I found an Australian report about innovation in the restaurant industry (Submission to the Cutler Review by Restaurant & Catering Australia, pdf, April 2008), from which I picked out the following points.
- The majority of the innovation is product innovation and therefore does not lead to significant productivity improvements.
- The genesis of a new process should still be seen by a business as a competitive advantage. The development of these processes, however, requires a critical mass of thought that is often not evident in a small business.
- The critical mass of funds required to change a process often means that innovation only occurs in small businesses when they change hands.
Obviously one form of innovation is to change the menu or introduce new items - in other words product innovation. For example, Nigel Green describes how his local pub was Thinking Adaptive and Adoptive over Fish & Chips - applying Cynefin to make sense of weak signals from regular customers.

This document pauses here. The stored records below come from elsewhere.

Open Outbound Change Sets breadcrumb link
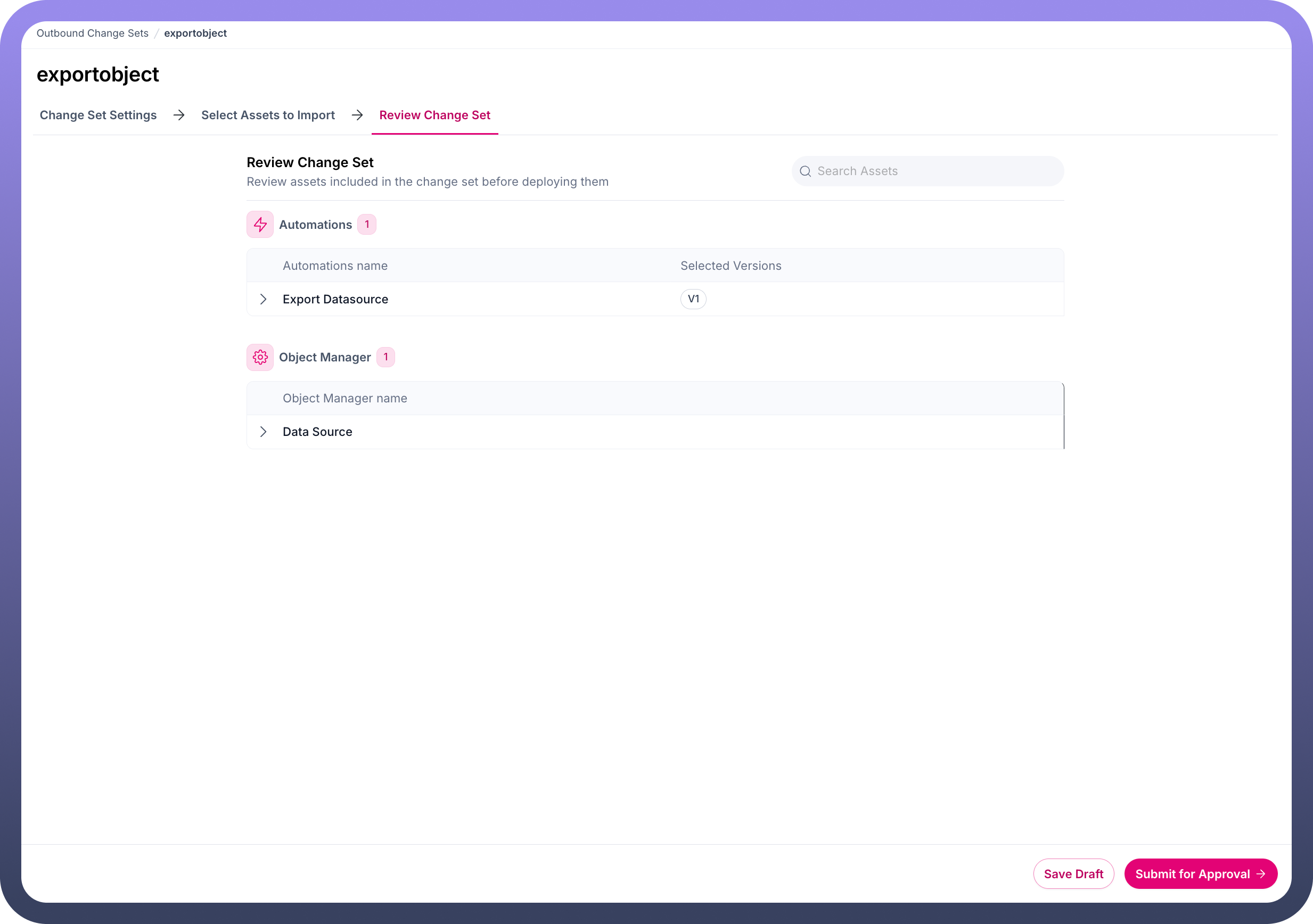Viewport: 1313px width, 924px height. 93,33
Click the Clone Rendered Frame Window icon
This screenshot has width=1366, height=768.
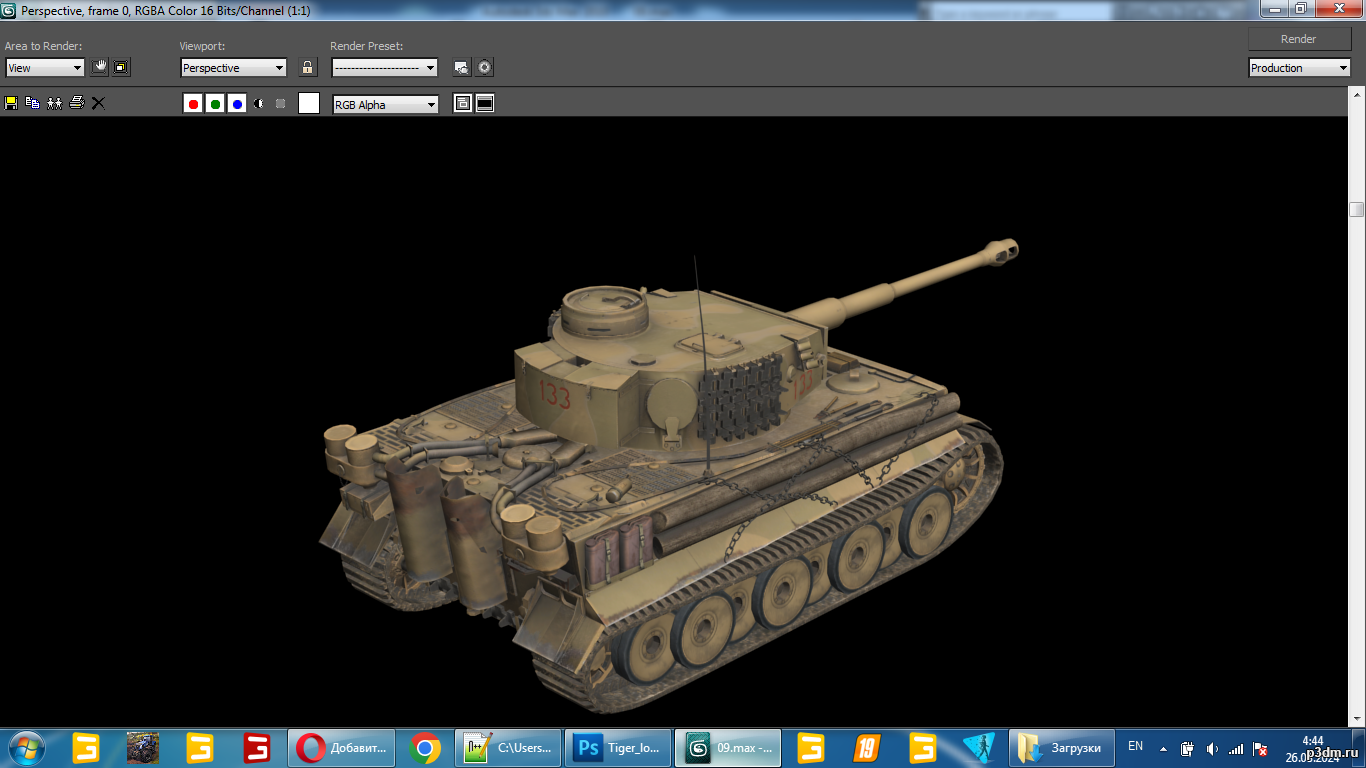click(x=55, y=103)
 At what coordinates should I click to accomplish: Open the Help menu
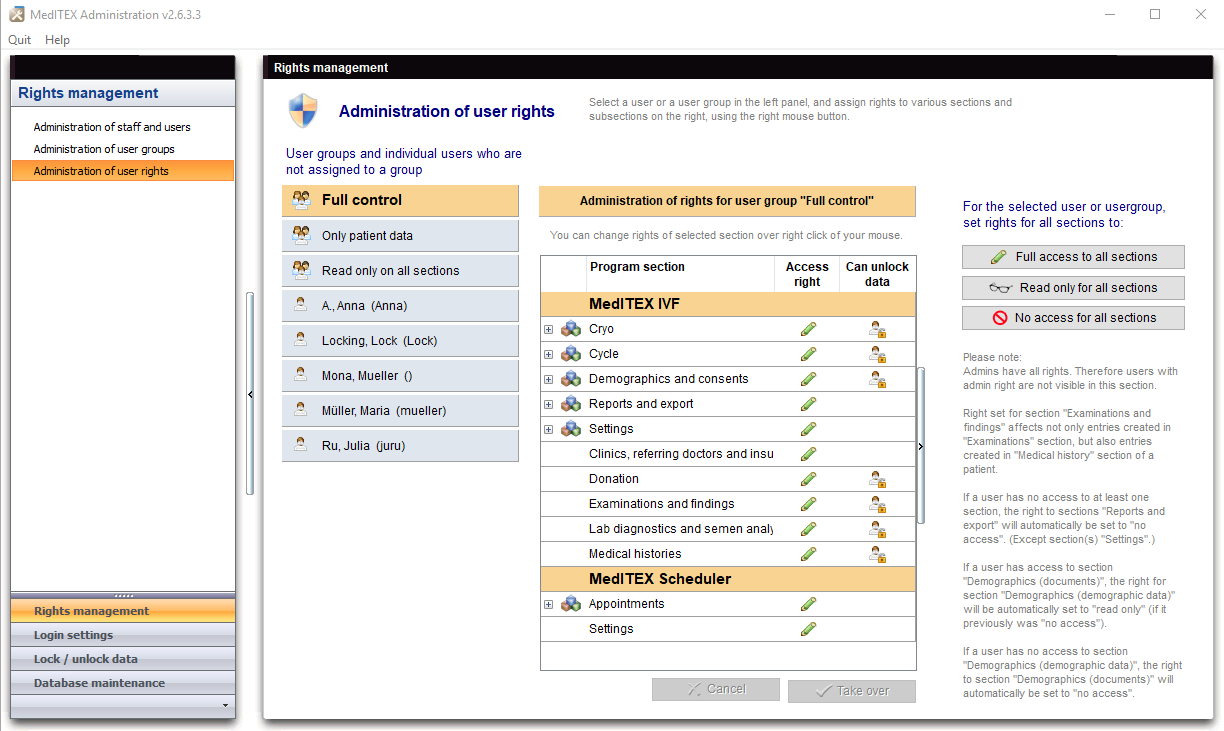point(57,40)
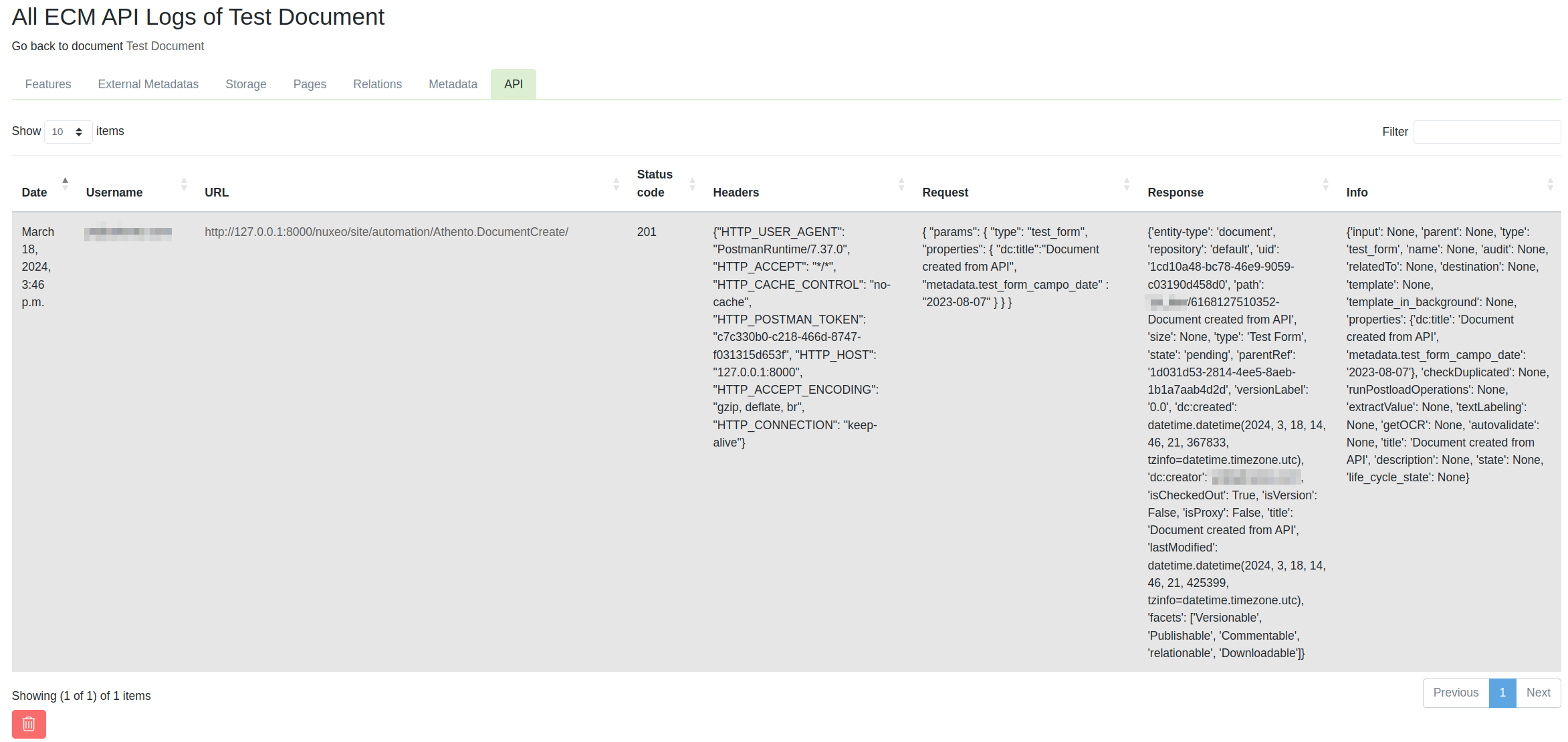The height and width of the screenshot is (742, 1568).
Task: Sort by Request column sort icon
Action: [x=1126, y=184]
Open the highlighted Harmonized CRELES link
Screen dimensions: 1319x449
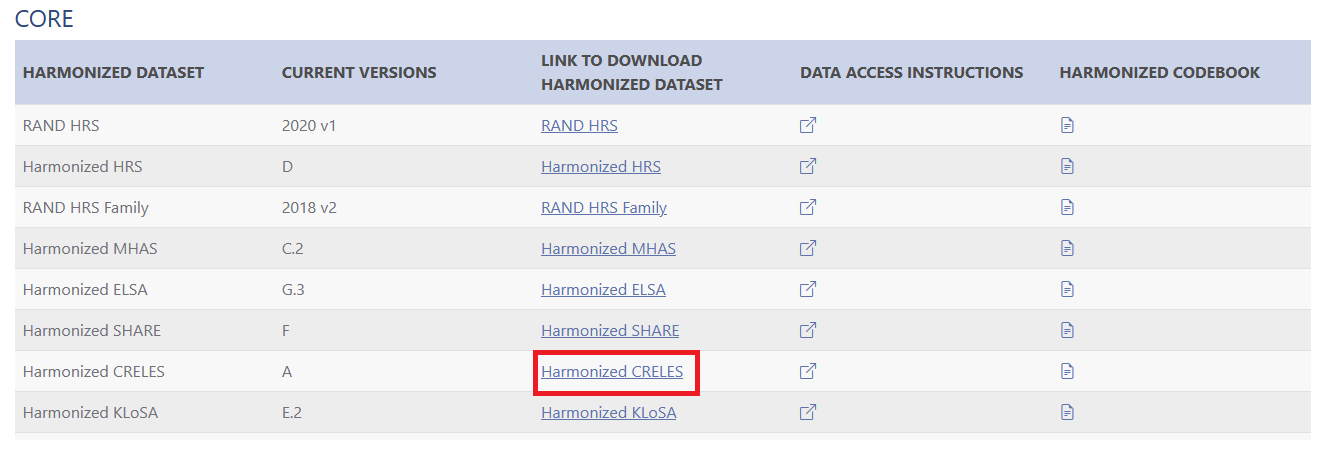[612, 371]
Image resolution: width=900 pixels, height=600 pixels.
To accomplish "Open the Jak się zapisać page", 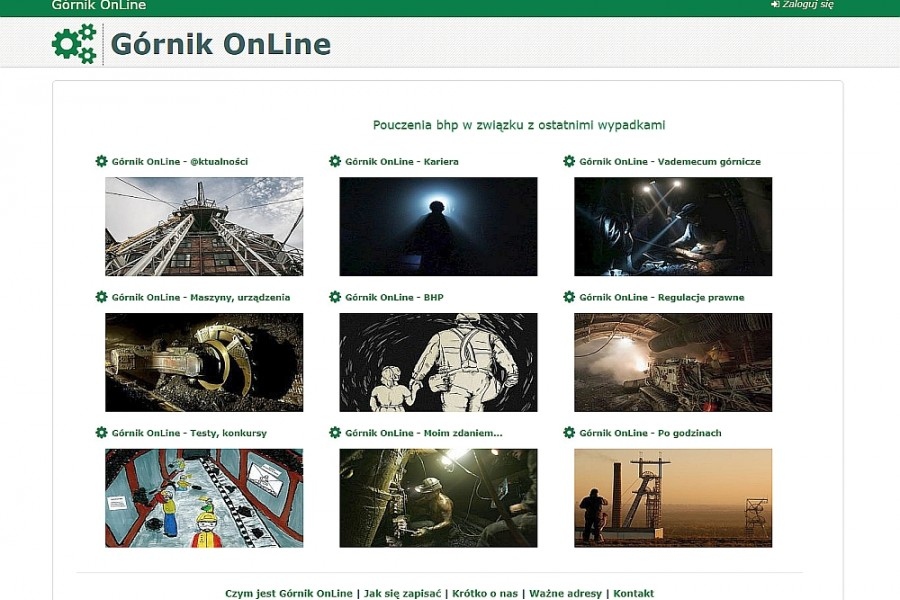I will coord(402,593).
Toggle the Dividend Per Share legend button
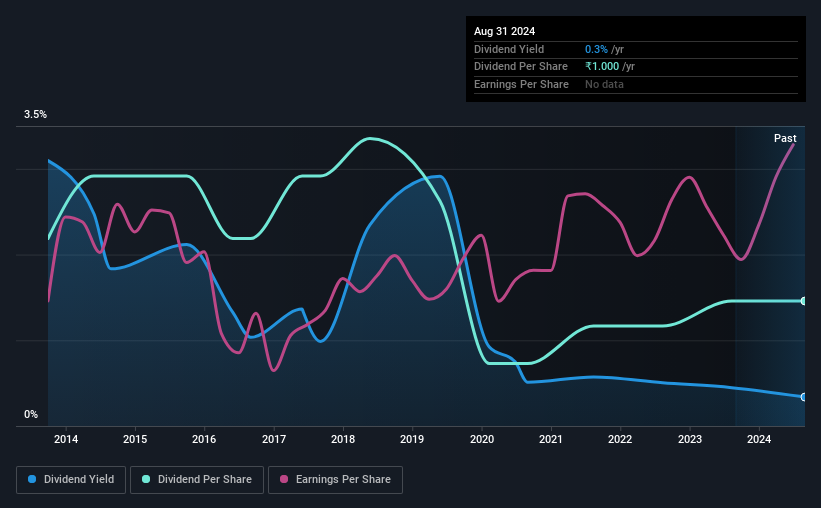821x508 pixels. [197, 480]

A poorly designed process doesn't only reduce customer satisfaction. If it increases the length of time customers wait at tables for service, then it reduces the number of customers that can be accommodated in a session. Process innovation may therefore have a bigger impact on the business viability of a restaurant than product innovation.
Furthermore, the kind of bloggers I read generally have more to say about process management than cooking. So I have got a few contrasting examples here.
In my earlier post Agility and Variation, I described the frustration of David J Anderson's Sushi Lunch. Anderson was taken to a restaurant in Japan where the food was excellent but the process was broken. Anderson being a follower of Goldratt's Theory of Constraints, he diagnosed the problem in terms of a poor division of responsibility, although I took the opportunity to point out that the case also provided a counter-example to his usual line on eliminating variation.
Now for two more successful process examples. David Wertheimer describes Process innovation at Moe's (a Mexican restaurant) while in Process Improvement and the Chaat Cafe, Chris Bird talks about the stages of innovation in his favourite Indian restaurant, and throws in a brief mention of VPEC-T.
For those who like abstraction, all these restaurants have the same basic requirements. But what is interesting about these cases is that they are all different - a wide variety of problems and issues. I am also struck by the variety of problem-solving and other methods that are suggested - Cynefin, Theory of Constraints, VPEC-T.